WHAT THE TASK REQUIRES: Convert all of the rows below into a Markdown table with the columns "No." and "Text", giving each line its number and wording. Leave out blank lines.

********

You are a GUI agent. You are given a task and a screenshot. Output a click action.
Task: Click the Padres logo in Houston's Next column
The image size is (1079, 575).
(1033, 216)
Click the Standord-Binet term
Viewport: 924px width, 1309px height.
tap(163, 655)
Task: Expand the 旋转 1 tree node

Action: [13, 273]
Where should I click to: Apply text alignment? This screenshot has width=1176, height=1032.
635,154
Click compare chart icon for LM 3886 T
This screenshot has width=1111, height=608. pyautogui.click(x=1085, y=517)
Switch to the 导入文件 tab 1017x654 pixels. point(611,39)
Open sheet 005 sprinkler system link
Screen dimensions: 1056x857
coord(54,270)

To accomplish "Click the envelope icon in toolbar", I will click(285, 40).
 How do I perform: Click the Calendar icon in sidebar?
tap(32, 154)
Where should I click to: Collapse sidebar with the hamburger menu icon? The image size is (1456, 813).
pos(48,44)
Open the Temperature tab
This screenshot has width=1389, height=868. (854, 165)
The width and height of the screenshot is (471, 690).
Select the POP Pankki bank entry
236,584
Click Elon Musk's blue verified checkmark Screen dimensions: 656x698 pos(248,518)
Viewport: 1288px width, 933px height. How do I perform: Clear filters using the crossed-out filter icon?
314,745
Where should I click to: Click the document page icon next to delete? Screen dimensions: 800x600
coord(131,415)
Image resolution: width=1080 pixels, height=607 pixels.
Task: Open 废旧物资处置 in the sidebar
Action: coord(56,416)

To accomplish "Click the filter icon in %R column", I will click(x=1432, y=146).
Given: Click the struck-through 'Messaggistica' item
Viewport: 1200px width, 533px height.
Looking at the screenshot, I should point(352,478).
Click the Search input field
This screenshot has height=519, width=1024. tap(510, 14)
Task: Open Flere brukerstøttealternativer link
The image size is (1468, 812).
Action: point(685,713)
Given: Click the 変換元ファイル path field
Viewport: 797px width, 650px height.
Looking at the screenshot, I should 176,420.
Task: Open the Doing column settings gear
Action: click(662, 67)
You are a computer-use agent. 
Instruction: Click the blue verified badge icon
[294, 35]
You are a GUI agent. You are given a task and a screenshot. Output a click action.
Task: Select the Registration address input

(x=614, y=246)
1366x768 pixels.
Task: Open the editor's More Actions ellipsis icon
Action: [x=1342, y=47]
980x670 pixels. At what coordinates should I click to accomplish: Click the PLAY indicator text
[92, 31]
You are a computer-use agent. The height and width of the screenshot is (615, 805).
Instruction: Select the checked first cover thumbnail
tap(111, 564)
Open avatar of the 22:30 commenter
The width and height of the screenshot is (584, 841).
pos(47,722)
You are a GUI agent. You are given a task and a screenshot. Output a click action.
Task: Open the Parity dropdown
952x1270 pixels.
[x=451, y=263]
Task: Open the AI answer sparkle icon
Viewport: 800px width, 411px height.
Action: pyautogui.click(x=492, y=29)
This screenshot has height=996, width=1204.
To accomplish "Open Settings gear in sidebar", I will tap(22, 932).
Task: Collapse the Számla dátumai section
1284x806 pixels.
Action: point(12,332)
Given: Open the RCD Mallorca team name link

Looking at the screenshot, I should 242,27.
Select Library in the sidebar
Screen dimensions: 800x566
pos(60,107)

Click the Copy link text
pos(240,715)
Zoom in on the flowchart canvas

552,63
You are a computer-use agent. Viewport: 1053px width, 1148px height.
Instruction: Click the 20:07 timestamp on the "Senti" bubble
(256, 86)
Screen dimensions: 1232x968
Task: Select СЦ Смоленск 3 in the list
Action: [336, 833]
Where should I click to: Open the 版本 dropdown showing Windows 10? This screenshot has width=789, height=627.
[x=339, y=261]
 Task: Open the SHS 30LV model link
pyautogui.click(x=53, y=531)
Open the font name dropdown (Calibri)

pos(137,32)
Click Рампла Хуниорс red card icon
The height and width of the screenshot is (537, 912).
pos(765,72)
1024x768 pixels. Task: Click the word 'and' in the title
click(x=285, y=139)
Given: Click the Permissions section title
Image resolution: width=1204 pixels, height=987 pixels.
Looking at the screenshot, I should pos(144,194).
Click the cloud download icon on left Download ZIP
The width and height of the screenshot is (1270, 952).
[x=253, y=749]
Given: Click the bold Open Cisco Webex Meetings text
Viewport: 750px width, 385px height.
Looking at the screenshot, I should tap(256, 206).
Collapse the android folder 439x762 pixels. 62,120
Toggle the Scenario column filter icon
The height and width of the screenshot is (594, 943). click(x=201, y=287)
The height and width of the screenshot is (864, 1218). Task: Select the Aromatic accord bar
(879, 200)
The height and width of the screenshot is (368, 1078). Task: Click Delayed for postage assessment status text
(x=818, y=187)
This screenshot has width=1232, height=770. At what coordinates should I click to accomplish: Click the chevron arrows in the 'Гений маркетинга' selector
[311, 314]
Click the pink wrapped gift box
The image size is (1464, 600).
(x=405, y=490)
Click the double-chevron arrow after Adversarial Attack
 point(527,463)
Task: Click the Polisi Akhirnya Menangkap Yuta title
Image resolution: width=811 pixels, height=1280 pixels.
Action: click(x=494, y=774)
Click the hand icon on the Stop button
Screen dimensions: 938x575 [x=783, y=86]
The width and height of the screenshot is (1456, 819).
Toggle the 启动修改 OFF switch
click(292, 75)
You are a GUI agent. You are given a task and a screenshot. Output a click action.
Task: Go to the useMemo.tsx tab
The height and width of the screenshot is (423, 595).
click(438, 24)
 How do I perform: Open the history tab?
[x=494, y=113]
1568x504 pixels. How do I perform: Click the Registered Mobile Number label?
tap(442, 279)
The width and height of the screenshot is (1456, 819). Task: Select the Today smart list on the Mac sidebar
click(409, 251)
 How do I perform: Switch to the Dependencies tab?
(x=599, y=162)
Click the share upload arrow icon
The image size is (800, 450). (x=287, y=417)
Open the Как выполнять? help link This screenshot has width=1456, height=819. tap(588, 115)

********

SOLVED PROBLEM:
| No. | Text |
|---|---|
| 1 | You are a GUI agent. You are given a task and a screenshot. Output a click action. |
| 2 | Task: Click the Padres logo in Houston's Next column |
| 3 | The image size is (1079, 575). |
| 4 | (1033, 216) |
| 5 | Click the Standord-Binet term |
| 6 | Viewport: 924px width, 1309px height. |
| 7 | tap(163, 655) |
| 8 | Task: Expand the 旋转 1 tree node |
| 9 | Action: [13, 273] |
| 10 | Where should I click to: Apply text alignment? This screenshot has width=1176, height=1032. |
| 11 | 635,154 |
| 12 | Click compare chart icon for LM 3886 T |
| 13 | This screenshot has width=1111, height=608. pyautogui.click(x=1085, y=517) |
| 14 | Switch to the 导入文件 tab 1017x654 pixels. point(611,39) |
| 15 | Open sheet 005 sprinkler system link |
| 16 | Screen dimensions: 1056x857 |
| 17 | coord(54,270) |
| 18 | To accomplish "Click the envelope icon in toolbar", I will click(285, 40). |
| 19 |  How do I perform: Click the Calendar icon in sidebar? |
| 20 | tap(32, 154) |
| 21 | Where should I click to: Collapse sidebar with the hamburger menu icon? The image size is (1456, 813). |
| 22 | pos(48,44) |
| 23 | Open the Temperature tab |
| 24 | This screenshot has width=1389, height=868. (854, 165) |
| 25 | The width and height of the screenshot is (471, 690). |
| 26 | Select the POP Pankki bank entry |
| 27 | 236,584 |
| 28 | Click Elon Musk's blue verified checkmark Screen dimensions: 656x698 pos(248,518) |
| 29 | Viewport: 1288px width, 933px height. How do I perform: Clear filters using the crossed-out filter icon? |
| 30 | 314,745 |
| 31 | Where should I click to: Click the document page icon next to delete? Screen dimensions: 800x600 |
| 32 | coord(131,415) |
| 33 | Image resolution: width=1080 pixels, height=607 pixels. |
| 34 | Task: Open 废旧物资处置 in the sidebar |
| 35 | Action: coord(56,416) |
| 36 | To accomplish "Click the filter icon in %R column", I will click(x=1432, y=146). |
| 37 | Given: Click the struck-through 'Messaggistica' item |
| 38 | Viewport: 1200px width, 533px height. |
| 39 | Looking at the screenshot, I should point(352,478). |
| 40 | Click the Search input field |
| 41 | This screenshot has height=519, width=1024. tap(510, 14) |
| 42 | Task: Open Flere brukerstøttealternativer link |
| 43 | The image size is (1468, 812). |
| 44 | Action: point(685,713) |
| 45 | Given: Click the 変換元ファイル path field |
| 46 | Viewport: 797px width, 650px height. |
| 47 | Looking at the screenshot, I should 176,420. |
| 48 | Task: Open the Doing column settings gear |
| 49 | Action: click(662, 67) |
| 50 | You are a computer-use agent.  |
| 51 | Instruction: Click the blue verified badge icon |
| 52 | [294, 35] |
| 53 | You are a GUI agent. You are given a task and a screenshot. Output a click action. |
| 54 | Task: Select the Registration address input |
| 55 | (x=614, y=246) |
| 56 | 1366x768 pixels. |
| 57 | Task: Open the editor's More Actions ellipsis icon |
| 58 | Action: [x=1342, y=47] |
| 59 | 980x670 pixels. At what coordinates should I click to accomplish: Click the PLAY indicator text |
| 60 | [92, 31] |
| 61 | You are a computer-use agent. The height and width of the screenshot is (615, 805). |
| 62 | Instruction: Select the checked first cover thumbnail |
| 63 | tap(111, 564) |
| 64 | Open avatar of the 22:30 commenter |
| 65 | The width and height of the screenshot is (584, 841). |
| 66 | pos(47,722) |
| 67 | You are a GUI agent. You are given a task and a screenshot. Output a click action. |
| 68 | Task: Open the Parity dropdown |
| 69 | 952x1270 pixels. |
| 70 | [x=451, y=263] |
| 71 | Task: Open the AI answer sparkle icon |
| 72 | Viewport: 800px width, 411px height. |
| 73 | Action: pyautogui.click(x=492, y=29) |
| 74 | This screenshot has height=996, width=1204. |
| 75 | To accomplish "Open Settings gear in sidebar", I will tap(22, 932). |
| 76 | Task: Collapse the Számla dátumai section |
| 77 | 1284x806 pixels. |
| 78 | Action: point(12,332) |
| 79 | Given: Open the RCD Mallorca team name link |
| 80 | Looking at the screenshot, I should 242,27. |
| 81 | Select Library in the sidebar |
| 82 | Screen dimensions: 800x566 |
| 83 | pos(60,107) |
| 84 | Click the Copy link text |
| 85 | pos(240,715) |
| 86 | Zoom in on the flowchart canvas |
| 87 | 552,63 |
| 88 | You are a computer-use agent. Viewport: 1053px width, 1148px height. |
| 89 | Instruction: Click the 20:07 timestamp on the "Senti" bubble |
| 90 | (256, 86) |
| 91 | Screen dimensions: 1232x968 |
| 92 | Task: Select СЦ Смоленск 3 in the list |
| 93 | Action: [336, 833] |
| 94 | Where should I click to: Open the 版本 dropdown showing Windows 10? This screenshot has width=789, height=627. |
| 95 | [x=339, y=261] |
| 96 |  Task: Open the SHS 30LV model link |
| 97 | pyautogui.click(x=53, y=531) |
| 98 | Open the font name dropdown (Calibri) |
| 99 | pos(137,32) |
| 100 | Click Рампла Хуниорс red card icon |
| 101 | The height and width of the screenshot is (537, 912). |
| 102 | pos(765,72) |
| 103 | 1024x768 pixels. Task: Click the word 'and' in the title |
| 104 | click(x=285, y=139) |
| 105 | Given: Click the Permissions section title |
| 106 | Image resolution: width=1204 pixels, height=987 pixels. |
| 107 | Looking at the screenshot, I should pos(144,194). |
| 108 | Click the cloud download icon on left Download ZIP |
| 109 | The width and height of the screenshot is (1270, 952). |
| 110 | [x=253, y=749] |
| 111 | Given: Click the bold Open Cisco Webex Meetings text |
| 112 | Viewport: 750px width, 385px height. |
| 113 | Looking at the screenshot, I should tap(256, 206). |
| 114 | Collapse the android folder 439x762 pixels. 62,120 |
| 115 | Toggle the Scenario column filter icon |
| 116 | The height and width of the screenshot is (594, 943). click(x=201, y=287) |
| 117 | The height and width of the screenshot is (864, 1218). Task: Select the Aromatic accord bar |
| 118 | (879, 200) |
| 119 | The height and width of the screenshot is (368, 1078). Task: Click Delayed for postage assessment status text |
| 120 | (x=818, y=187) |
| 121 | This screenshot has width=1232, height=770. At what coordinates should I click to accomplish: Click the chevron arrows in the 'Гений маркетинга' selector |
| 122 | [311, 314] |
| 123 | Click the pink wrapped gift box |
| 124 | The image size is (1464, 600). |
| 125 | (x=405, y=490) |
| 126 | Click the double-chevron arrow after Adversarial Attack |
| 127 |  point(527,463) |
| 128 | Task: Click the Polisi Akhirnya Menangkap Yuta title |
| 129 | Image resolution: width=811 pixels, height=1280 pixels. |
| 130 | Action: click(x=494, y=774) |
| 131 | Click the hand icon on the Stop button |
| 132 | Screen dimensions: 938x575 [x=783, y=86] |
| 133 | The width and height of the screenshot is (1456, 819). |
| 134 | Toggle the 启动修改 OFF switch |
| 135 | click(292, 75) |
| 136 | You are a GUI agent. You are given a task and a screenshot. Output a click action. |
| 137 | Task: Go to the useMemo.tsx tab |
| 138 | The height and width of the screenshot is (423, 595). |
| 139 | click(438, 24) |
| 140 |  How do I perform: Open the history tab? |
| 141 | [x=494, y=113] |
| 142 | 1568x504 pixels. How do I perform: Click the Registered Mobile Number label? |
| 143 | tap(442, 279) |
| 144 | The width and height of the screenshot is (1456, 819). Task: Select the Today smart list on the Mac sidebar |
| 145 | click(409, 251) |
| 146 |  How do I perform: Switch to the Dependencies tab? |
| 147 | (x=599, y=162) |
| 148 | Click the share upload arrow icon |
| 149 | The image size is (800, 450). (x=287, y=417) |
| 150 | Open the Как выполнять? help link This screenshot has width=1456, height=819. tap(588, 115) |